Das Repertoire des Workshops umfasste eine große Literaturbandbreite, darunter eine Kyrie-Meditation von Alwin Michael Schronen. ‚Irgendwo auf der Welt‘ ist ein Schlager aus den 1930er Jahren, von den Comedian Harmonists gesungen und bekannt aus eben diesem Film sowie aus ‚Ein blonder Traum‘. Nach der Mittagspause wurde zunächst ein vierstimmiger Chorsatz des deutschen Volkslieds ‚Wach auf meins Herzens Schöne‘ erarbeitet. Anschließend folgte der Song ‚Durch die schweren Zeiten‘ von Udo Lindenberg, der auch nach acht Jahren ein noch immer top-aktuelles Thema ist.

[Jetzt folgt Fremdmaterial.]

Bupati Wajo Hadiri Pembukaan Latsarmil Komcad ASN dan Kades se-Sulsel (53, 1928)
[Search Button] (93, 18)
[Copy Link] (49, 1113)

Zum Abschluss präsentierte Kalpers das rhythmisch anspruchsvolle ‚Sing a Song‘, gefolgt von der irischen Volksweise ‚Down By The Sally Gardens‘, die Wehmut und Melancholie aufkommen ließ und deren eingängige Melodie einige der Teilnehmenden sicherlich bis nach Hause begleitete.

Abschließend bedankte sich Raimund Schäfer, der Regionalvorsitzende, bei Johannes Kaplers für den außerordentlich gelungenen und sehr lehrreichen Workshop sowie bei den Teilnehmenden für ihre engagierte Mitarbeit. Auch den Organisatoren dankte Schäfer für die perfekte Arbeit und Verpflegung. Er zog das Fazit, dass es sich um einen äußerst konstruktiven Workshop handelte, der sicherlich einer Wiederholung wert ist. Schäfer hofft darauf, dass die Erfahrungen aus dem Workshop auch in die heimischen Chöre einfließen und dort zur chormusikalischen Weiterentwicklung beitragen werden.